RECORDS SHOWN:

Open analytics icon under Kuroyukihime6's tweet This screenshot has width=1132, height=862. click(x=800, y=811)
...
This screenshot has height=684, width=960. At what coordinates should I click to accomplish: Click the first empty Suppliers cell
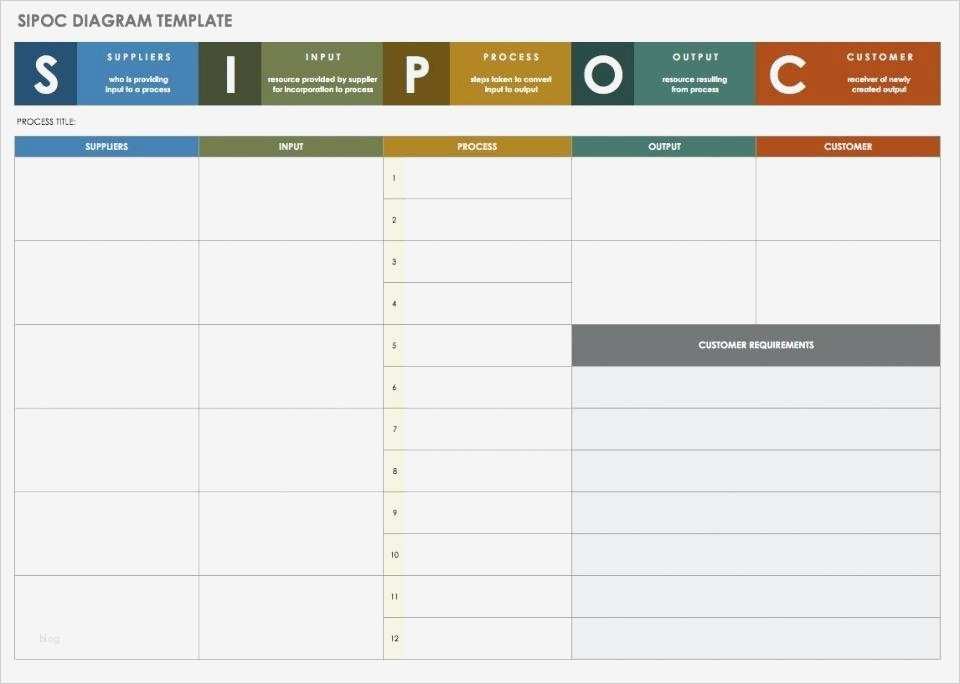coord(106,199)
* * *
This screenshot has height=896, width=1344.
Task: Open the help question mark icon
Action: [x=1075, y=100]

EXERCISE TASK:
Please set out as a numbered list the lines starting at the one containing "This screenshot has height=896, width=1344." and ending at the one containing "Action: [x=1075, y=100]", both included, leaving out any blank lines.

OUTPUT OF THE TASK:
1. This screenshot has height=896, width=1344.
2. Task: Open the help question mark icon
3. Action: [x=1075, y=100]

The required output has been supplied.